El personaje de Muriel tenía otro aire. Quizás más completo, pero también más formal.
–Eres una acomplejada. Que poco me has defendido hoy en clase. –Muriel saltaba en la pantalla del ordenador y me señalaba con bastante disgusto.–

No era la primera vez que me pasaba. Mis personajes se movían en ocasiones muy incómodos por la habitación. Una vez descubrí a uno preparando una bomba en el patio. Por supuesto le di a la tecla de borrar sin misericordia. Otro se suicidó tomando una caja entera de Tranquimazol. Me puso el baño perdido.
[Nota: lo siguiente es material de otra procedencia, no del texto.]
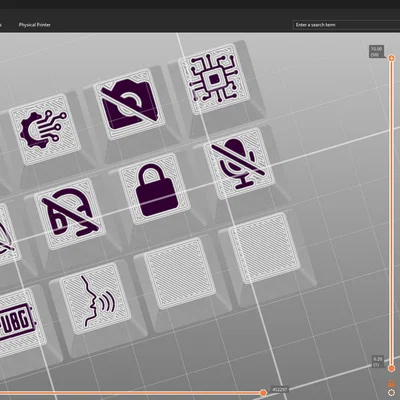Open the layer slider settings cog icon

coord(391,393)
Y ahora, Muriel.
–¿Pues qué querías? Así estás mejor. De todas formas no se entendía bien el problema que tenías con Alberto.
–De eso nada– insistía ella, pasando la mano por su pelo cobrizo– Alberto se ha pasado pero yo estaba dispuesta a perdonarle. Ahora ya no puede ser. No me va a quedar más remedio que abandonarle. Y todo por tu culpa.
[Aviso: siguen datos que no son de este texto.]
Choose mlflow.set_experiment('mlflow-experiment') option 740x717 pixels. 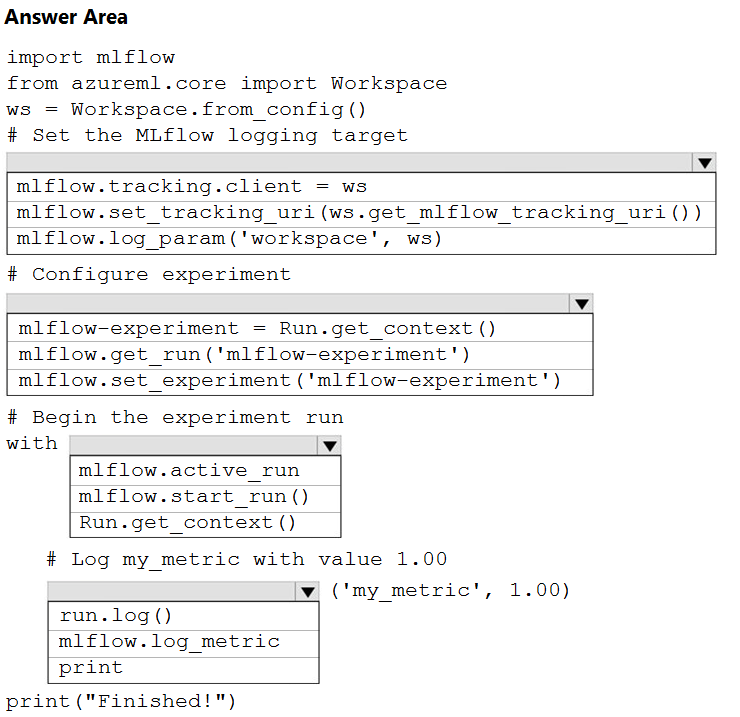[300, 382]
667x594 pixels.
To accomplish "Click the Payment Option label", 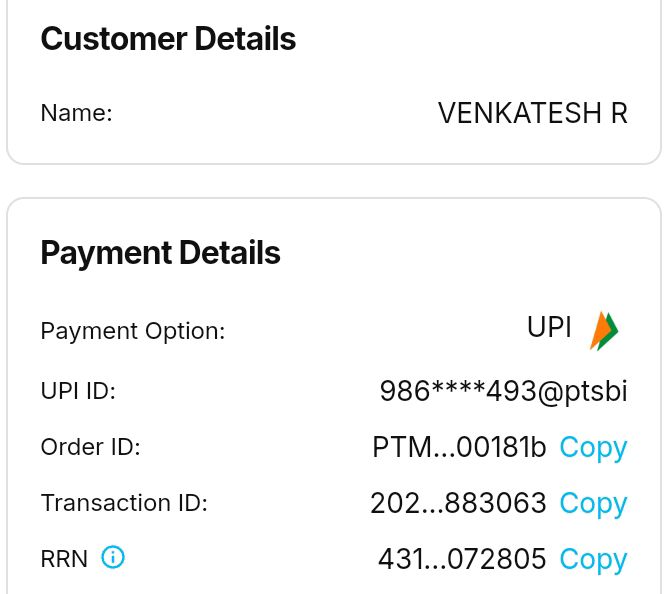I will pos(133,331).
Esto era más de lo que podía aguantar a esas horas de la noche. Le di al botón y cerré el texto.

Y no. No soñé con ellos ni con nada. Pero en cuanto amaneció, me pegué de nuevo al ordenador. Al releer el tercer párrafo comprendí que Muriel seguía enfadada. No me miraba y tenía los labios fruncidos. La fila del teclado más cercana a la pantalla estaba algo húmeda. Sin lugar a dudas había llorado. Si lo llego a saber, hubiera escrito que tenía 10 años más, con una cierta madurez, para que no se disgustara tanto, para que supiera tomarse la vida de otra manera. Entonces, ya no tendría el pelo color cobre ni Alberto se habría quedado prendado con sus piernas.
-–Muriel, lo siento, pero así te quedas.
Ella abrió los ojos y me lanzó un chorro de desprecio.
–¿Ahora qué hago con Alberto? Mientras tu dormías se ha largado. No le ha gustado nada que le cambiaras de sexo y está por ahí trastornado.
–Me parece que estáis exagerando– me estaba quedando sin argumentos– ya encontrarás a alguien que te guste de verdad.
–Alberto ya me gustaba y mucho. Y todos estos cambios los haces porque ese Antonio tiene sus cosas raras en la cabeza. Y vaya cabeza. Porque no me digas que su historieta de Ismael y Beatriz tiene sentido. ¿Qué me dices del pobre Braulio, que ha pasado de indispensable a invisible? Porque tu profesor lo diga. Con lo a gusto que vivían los tres. Y encima le dan un premio a su libro de cuentos. Ahora, ya verás, no os va a dejar vivir.

Me estaba empezando a alarmar. Muriel levantaba la voz y parecía a punto de llorar otra vez. Era capaz de arruinarme el teclado con tanta humedad.
–No sabía que ahora te dedicaras a leer los relatos de mi profe.
–Claro que sí. Aquí andamos todos revueltos, sobre todo cuando nos cambiáis una y otra vez. No nos has defendido lo suficiente, cobardica. Espero que no vuelvas a leer el cuento en tu clase. A saber qué se les ocurre ahora. De tu profesor ya hablaremos otro día, pero que sepas que el pobre Braulio sigue desquiciado.